#### [EXERCISE TASK]
Rewrite the material below with every instance of "Instruction" replaced by "Goal", and keep everything else the same.

Items drawn from a data source:
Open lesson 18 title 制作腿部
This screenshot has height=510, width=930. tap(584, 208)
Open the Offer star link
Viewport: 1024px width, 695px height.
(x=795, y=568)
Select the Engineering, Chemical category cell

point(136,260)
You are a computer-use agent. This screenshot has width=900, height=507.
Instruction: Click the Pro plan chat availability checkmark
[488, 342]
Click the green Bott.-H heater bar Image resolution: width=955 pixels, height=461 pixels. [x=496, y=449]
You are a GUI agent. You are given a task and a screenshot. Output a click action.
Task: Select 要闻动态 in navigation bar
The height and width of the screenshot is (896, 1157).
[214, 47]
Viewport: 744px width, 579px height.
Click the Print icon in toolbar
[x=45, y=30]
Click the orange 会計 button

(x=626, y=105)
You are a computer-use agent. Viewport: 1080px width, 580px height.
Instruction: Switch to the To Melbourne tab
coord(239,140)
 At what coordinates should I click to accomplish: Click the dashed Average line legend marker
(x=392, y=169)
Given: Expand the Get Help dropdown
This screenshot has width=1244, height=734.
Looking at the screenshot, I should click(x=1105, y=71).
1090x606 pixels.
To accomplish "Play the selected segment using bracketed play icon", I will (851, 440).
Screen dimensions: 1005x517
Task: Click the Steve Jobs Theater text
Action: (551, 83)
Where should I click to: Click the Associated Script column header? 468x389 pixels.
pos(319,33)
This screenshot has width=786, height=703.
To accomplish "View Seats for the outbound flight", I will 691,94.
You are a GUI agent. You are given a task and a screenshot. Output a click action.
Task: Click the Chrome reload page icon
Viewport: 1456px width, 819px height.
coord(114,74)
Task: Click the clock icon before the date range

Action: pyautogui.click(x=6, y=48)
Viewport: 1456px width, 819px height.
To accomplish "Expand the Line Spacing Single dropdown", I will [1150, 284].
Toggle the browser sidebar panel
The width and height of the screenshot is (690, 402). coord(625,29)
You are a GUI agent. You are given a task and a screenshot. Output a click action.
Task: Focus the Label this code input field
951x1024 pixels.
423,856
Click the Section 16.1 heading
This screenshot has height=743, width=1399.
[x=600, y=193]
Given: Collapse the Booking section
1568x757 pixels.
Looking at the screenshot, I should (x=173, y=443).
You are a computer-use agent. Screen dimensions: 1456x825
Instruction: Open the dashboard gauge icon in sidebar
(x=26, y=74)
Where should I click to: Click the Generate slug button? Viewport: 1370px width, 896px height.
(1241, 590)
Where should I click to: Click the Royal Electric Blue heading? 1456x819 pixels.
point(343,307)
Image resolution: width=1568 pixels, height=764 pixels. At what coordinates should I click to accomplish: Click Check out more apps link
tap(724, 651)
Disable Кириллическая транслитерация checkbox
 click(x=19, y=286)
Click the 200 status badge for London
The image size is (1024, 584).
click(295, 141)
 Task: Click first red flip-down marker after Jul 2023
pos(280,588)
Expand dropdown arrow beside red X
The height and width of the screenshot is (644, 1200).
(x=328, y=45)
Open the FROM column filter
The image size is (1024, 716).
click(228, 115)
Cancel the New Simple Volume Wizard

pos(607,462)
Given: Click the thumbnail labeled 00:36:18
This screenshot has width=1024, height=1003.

#### [ANSWER TO THIS TASK]
Open lesson 18 title 制作腿部
This screenshot has height=510, width=930. tap(584, 208)
Open the Offer star link
Viewport: 1024px width, 695px height.
(x=795, y=568)
Select the Engineering, Chemical category cell

point(136,260)
You are a computer-use agent. This screenshot has width=900, height=507.
Goal: Click the Pro plan chat availability checkmark
[488, 342]
Click the green Bott.-H heater bar Image resolution: width=955 pixels, height=461 pixels. [x=496, y=449]
You are a GUI agent. You are given a task and a screenshot. Output a click action.
Task: Select 要闻动态 in navigation bar
The height and width of the screenshot is (896, 1157).
[214, 47]
Viewport: 744px width, 579px height.
Click the Print icon in toolbar
[x=45, y=30]
Click the orange 会計 button

(x=626, y=105)
You are a computer-use agent. Viewport: 1080px width, 580px height.
Goal: Switch to the To Melbourne tab
coord(239,140)
 At what coordinates should I click to accomplish: Click the dashed Average line legend marker
(x=392, y=169)
Given: Expand the Get Help dropdown
This screenshot has width=1244, height=734.
Looking at the screenshot, I should click(x=1105, y=71).
1090x606 pixels.
To accomplish "Play the selected segment using bracketed play icon", I will (851, 440).
Screen dimensions: 1005x517
Task: Click the Steve Jobs Theater text
Action: (551, 83)
Where should I click to: Click the Associated Script column header? 468x389 pixels.
pos(319,33)
This screenshot has width=786, height=703.
To accomplish "View Seats for the outbound flight", I will 691,94.
You are a GUI agent. You are given a task and a screenshot. Output a click action.
Task: Click the Chrome reload page icon
Viewport: 1456px width, 819px height.
coord(114,74)
Task: Click the clock icon before the date range

Action: pyautogui.click(x=6, y=48)
Viewport: 1456px width, 819px height.
To accomplish "Expand the Line Spacing Single dropdown", I will [1150, 284].
Toggle the browser sidebar panel
The width and height of the screenshot is (690, 402). coord(625,29)
You are a GUI agent. You are given a task and a screenshot. Output a click action.
Task: Focus the Label this code input field
951x1024 pixels.
423,856
Click the Section 16.1 heading
This screenshot has height=743, width=1399.
[x=600, y=193]
Given: Collapse the Booking section
1568x757 pixels.
Looking at the screenshot, I should (x=173, y=443).
You are a computer-use agent. Screen dimensions: 1456x825
Goal: Open the dashboard gauge icon in sidebar
(x=26, y=74)
Where should I click to: Click the Generate slug button? Viewport: 1370px width, 896px height.
(1241, 590)
Where should I click to: Click the Royal Electric Blue heading? 1456x819 pixels.
point(343,307)
Image resolution: width=1568 pixels, height=764 pixels. At what coordinates should I click to accomplish: Click Check out more apps link
tap(724, 651)
Disable Кириллическая транслитерация checkbox
 click(x=19, y=286)
Click the 200 status badge for London
The image size is (1024, 584).
click(295, 141)
 Task: Click first red flip-down marker after Jul 2023
pos(280,588)
Expand dropdown arrow beside red X
The height and width of the screenshot is (644, 1200).
(x=328, y=45)
Open the FROM column filter
The image size is (1024, 716).
click(228, 115)
Cancel the New Simple Volume Wizard

pos(607,462)
Given: Click the thumbnail labeled 00:36:18
This screenshot has width=1024, height=1003.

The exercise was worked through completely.